### What to do
Search the entries for the word "Республики". Copy every line where it turns up.
==== Information ====
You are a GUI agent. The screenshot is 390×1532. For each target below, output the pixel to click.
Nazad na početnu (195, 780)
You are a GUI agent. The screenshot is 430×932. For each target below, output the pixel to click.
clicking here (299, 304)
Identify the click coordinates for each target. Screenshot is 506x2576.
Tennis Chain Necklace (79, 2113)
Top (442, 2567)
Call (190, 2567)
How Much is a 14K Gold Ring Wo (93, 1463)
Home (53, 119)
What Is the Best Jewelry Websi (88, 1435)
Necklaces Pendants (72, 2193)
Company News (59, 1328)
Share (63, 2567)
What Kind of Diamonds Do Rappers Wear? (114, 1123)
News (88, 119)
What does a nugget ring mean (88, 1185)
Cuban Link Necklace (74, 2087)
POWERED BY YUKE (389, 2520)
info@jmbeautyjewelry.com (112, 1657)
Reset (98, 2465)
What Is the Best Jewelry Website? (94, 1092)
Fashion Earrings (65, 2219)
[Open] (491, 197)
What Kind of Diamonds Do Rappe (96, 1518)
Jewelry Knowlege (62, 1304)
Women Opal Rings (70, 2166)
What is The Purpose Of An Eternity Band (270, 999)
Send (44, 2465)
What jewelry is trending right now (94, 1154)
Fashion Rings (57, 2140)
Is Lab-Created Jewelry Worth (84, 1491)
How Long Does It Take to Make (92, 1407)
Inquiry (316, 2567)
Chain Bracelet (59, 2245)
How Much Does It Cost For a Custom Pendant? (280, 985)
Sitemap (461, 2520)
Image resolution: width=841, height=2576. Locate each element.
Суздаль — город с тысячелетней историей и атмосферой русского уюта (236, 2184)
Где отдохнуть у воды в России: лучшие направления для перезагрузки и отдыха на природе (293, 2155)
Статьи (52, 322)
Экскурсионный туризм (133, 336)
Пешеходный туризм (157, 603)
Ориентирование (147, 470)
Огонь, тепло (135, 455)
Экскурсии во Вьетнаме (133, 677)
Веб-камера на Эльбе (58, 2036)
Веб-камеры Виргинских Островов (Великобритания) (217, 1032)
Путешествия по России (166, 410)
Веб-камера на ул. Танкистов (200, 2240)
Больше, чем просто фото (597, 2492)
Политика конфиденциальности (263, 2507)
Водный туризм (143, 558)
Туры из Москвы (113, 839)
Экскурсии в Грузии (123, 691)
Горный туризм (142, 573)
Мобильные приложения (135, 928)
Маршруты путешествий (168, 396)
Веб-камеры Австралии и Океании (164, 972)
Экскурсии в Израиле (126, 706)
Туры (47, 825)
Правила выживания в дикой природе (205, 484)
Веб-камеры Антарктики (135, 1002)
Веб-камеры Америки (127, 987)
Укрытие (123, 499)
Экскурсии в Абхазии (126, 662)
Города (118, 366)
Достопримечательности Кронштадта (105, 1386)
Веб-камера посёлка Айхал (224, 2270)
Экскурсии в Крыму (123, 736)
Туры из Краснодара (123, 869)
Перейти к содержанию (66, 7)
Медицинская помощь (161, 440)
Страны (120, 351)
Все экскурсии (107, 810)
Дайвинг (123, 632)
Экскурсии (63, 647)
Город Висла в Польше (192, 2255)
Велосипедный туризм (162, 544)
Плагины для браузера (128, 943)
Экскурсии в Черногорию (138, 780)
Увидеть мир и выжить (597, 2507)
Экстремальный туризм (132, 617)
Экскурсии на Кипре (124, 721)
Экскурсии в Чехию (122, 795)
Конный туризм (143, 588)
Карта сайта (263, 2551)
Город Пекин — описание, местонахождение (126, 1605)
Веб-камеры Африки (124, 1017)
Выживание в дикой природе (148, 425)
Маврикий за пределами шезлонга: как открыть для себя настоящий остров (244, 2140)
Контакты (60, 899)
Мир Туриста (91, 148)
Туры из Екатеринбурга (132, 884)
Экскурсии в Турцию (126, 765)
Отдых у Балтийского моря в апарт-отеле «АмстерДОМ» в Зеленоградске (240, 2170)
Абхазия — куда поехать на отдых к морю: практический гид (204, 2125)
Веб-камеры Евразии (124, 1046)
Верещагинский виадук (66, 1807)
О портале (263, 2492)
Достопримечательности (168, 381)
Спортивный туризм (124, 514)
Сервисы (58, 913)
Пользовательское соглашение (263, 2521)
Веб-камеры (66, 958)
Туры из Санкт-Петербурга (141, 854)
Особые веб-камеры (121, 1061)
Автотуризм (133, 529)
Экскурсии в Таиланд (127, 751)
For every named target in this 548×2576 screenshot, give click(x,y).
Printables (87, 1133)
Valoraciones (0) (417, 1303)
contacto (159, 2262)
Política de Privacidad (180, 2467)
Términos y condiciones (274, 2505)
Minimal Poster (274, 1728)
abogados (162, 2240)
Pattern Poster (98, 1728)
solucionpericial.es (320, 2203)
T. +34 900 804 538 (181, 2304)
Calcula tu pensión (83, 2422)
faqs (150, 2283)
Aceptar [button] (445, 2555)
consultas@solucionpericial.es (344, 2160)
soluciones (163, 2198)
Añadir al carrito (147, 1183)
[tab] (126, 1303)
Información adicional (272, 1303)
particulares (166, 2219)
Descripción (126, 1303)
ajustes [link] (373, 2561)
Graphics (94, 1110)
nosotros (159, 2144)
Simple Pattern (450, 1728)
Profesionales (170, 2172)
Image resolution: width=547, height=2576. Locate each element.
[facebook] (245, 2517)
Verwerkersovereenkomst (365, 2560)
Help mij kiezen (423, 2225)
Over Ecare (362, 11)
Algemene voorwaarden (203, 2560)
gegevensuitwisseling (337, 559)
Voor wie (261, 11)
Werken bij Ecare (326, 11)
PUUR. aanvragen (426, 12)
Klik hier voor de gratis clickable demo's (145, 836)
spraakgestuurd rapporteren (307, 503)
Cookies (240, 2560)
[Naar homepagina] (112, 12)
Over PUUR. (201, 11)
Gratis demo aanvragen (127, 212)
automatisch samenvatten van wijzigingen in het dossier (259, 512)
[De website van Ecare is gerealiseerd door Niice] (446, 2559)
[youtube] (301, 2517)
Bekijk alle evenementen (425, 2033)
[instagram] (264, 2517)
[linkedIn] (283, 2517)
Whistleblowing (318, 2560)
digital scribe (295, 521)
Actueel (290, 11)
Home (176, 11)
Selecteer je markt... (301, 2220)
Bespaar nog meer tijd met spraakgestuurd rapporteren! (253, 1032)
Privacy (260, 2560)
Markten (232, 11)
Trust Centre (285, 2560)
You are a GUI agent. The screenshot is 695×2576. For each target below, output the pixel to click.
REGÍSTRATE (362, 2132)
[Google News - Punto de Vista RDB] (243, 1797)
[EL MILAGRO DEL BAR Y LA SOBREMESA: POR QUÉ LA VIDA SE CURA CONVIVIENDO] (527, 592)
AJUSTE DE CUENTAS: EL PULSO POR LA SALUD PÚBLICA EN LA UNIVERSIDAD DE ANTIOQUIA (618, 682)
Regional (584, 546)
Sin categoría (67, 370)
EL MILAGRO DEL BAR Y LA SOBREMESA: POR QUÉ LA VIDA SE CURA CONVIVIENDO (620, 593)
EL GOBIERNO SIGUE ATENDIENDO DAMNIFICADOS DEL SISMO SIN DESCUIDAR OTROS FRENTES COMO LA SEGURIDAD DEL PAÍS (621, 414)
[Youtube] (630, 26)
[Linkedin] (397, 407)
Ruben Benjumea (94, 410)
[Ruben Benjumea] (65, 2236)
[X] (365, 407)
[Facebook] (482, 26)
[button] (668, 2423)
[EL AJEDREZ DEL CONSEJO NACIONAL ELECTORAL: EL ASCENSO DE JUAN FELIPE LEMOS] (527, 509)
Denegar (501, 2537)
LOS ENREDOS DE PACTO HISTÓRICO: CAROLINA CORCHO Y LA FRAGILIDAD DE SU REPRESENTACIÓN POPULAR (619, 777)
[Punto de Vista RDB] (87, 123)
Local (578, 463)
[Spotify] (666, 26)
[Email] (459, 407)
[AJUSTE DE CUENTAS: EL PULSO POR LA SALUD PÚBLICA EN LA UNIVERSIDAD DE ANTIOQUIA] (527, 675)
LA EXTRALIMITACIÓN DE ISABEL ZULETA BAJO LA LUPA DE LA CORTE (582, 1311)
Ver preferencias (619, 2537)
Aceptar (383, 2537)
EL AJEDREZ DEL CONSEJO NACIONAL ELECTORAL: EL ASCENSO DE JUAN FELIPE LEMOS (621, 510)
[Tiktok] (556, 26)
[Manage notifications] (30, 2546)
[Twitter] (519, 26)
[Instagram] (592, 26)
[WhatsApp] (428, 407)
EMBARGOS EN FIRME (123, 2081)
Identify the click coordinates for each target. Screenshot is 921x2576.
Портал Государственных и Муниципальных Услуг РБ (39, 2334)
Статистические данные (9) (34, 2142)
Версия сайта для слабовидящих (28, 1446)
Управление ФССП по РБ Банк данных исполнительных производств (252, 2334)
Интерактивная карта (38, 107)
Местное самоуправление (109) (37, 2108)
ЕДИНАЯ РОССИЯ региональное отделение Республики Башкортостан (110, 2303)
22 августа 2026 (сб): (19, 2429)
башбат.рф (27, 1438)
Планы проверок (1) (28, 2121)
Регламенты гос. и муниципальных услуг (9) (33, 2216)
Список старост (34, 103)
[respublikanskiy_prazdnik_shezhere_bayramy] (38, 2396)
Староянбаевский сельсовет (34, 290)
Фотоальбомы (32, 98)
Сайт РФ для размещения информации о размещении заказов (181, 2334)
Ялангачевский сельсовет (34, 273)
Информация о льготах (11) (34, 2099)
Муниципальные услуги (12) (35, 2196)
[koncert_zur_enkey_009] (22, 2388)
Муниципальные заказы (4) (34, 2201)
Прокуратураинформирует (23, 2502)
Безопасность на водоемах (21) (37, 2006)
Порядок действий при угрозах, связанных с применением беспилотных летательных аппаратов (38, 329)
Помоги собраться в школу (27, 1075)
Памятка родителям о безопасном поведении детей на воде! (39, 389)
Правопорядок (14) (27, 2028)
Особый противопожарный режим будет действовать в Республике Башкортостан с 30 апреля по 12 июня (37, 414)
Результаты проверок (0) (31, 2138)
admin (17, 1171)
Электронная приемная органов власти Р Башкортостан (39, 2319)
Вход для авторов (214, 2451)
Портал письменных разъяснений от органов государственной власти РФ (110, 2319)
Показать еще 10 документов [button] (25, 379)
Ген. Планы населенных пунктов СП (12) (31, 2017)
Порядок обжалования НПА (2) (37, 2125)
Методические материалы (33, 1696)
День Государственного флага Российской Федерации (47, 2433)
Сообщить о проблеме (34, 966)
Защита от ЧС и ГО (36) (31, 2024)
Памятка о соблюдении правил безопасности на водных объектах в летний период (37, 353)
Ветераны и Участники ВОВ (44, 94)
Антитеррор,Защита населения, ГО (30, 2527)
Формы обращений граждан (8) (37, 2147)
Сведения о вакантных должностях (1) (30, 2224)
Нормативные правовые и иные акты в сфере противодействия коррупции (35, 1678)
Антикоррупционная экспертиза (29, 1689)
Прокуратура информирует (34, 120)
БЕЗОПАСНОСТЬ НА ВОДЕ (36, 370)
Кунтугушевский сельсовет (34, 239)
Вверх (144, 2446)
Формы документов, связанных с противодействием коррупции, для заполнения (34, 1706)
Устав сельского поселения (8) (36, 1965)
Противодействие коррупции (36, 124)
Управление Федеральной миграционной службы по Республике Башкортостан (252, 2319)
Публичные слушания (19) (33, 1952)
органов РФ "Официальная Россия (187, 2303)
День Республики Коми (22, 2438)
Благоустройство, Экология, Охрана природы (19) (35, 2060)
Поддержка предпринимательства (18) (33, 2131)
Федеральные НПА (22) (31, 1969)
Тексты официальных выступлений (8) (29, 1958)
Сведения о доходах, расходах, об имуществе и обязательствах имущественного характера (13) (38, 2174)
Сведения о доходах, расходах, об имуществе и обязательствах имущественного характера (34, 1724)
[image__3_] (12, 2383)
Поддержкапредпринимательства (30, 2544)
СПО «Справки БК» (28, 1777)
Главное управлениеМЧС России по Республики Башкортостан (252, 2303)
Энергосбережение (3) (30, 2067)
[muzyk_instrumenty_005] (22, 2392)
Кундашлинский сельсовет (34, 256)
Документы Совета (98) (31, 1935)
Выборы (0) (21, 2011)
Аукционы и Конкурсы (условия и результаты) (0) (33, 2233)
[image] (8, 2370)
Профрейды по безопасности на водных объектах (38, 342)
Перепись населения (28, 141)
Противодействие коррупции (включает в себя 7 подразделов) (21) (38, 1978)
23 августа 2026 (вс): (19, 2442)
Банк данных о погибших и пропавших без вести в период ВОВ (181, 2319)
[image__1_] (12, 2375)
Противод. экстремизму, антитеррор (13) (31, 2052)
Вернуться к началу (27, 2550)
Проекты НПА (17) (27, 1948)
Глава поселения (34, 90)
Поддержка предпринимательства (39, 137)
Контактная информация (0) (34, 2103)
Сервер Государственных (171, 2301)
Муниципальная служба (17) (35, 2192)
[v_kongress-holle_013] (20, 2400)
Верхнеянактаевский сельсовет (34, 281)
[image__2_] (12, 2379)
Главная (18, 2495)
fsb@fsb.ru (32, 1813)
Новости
====
### Exercise response
ЕДИНАЯ РОССИЯ региональное отделение Республики Башкортостан (110, 2303)
День Республики Коми (22, 2438)
Главное управлениеМЧС России по Республики Башкортостан (252, 2303)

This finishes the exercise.